Save the first 12 minutes of the game, the Cincinnati-Pittsburgh Thursday night affair went pretty much as you might expect: the undermanned Bengals couldn't keep up with the division-leading Steelers and after 60 minutes of football, they were 1-9-1 (thanks, Philly!).
In Week 7, last time these two teams met, Pittsburgh wide receiver Hines Ward knocked linebacker Keith Rivers out for the year. There were the inevitable conversations about payback and revenge, but ultimately, Ward emerged from the Week 12 tilt unscathed. Santonio Holmes, however, did not.

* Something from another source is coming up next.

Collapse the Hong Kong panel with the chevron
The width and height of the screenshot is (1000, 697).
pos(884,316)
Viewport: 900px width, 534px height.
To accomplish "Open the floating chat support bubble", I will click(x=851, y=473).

Early in the third quarter, Ben Roethlisberger, facing a Cincinnati blitz, hit Holmes on a slant pattern. It was a well-executed pass-and-catch except that Bengals safety Chris Crocker read the play perfectly. Amazingly, Holmes' head didn't come detached from his body. Not so amazingly, Holmes staggered off the field and didn't return.
After the game, everybody in Pittsburgh's locker room agreed: Crocker's hit was a clean one, and since this is still (although barely) tackle football, players should be allowed to, you know, tackle other players.

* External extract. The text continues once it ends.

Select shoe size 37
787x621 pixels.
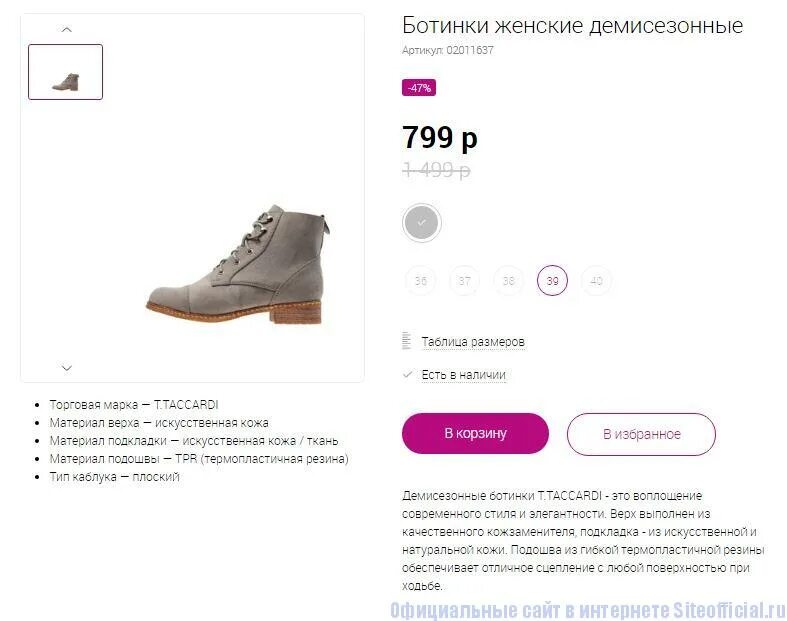pos(465,281)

"I don't think it was dirty," Roethlisberger said after the Steelers' 27-10 win. "It was a good, solid hit. I told (my teammates) not to retaliate on him."Thanks, Ben. Interestingly, Holmes told his teammates not to retaliate against Roethlisberger for leading him right into a brick wall. Ward added that "That's just the violence of the game ... The guy read it right and made a huge hit on Santonio."
The Pittsburgh Post-Gazette's Gene Collier, saw things differently, however.
Crocker rammed into Holmes 20 yards from the goal line at Heinz Field's open end, using the exact technique the National Football League swears it detests, full speed helmet-to-helmet, with evident malice. Though he didn't launch himself, which was the only reason Holmes was able to leave the field in any kind wobbly vertical attitude, Crocker should be scolded, fined and made to watch a continuous loop of the Bengals offense until he weeps.Jim Marshall would not be impressed with Collier. And neither would Hines Ward, I suspect.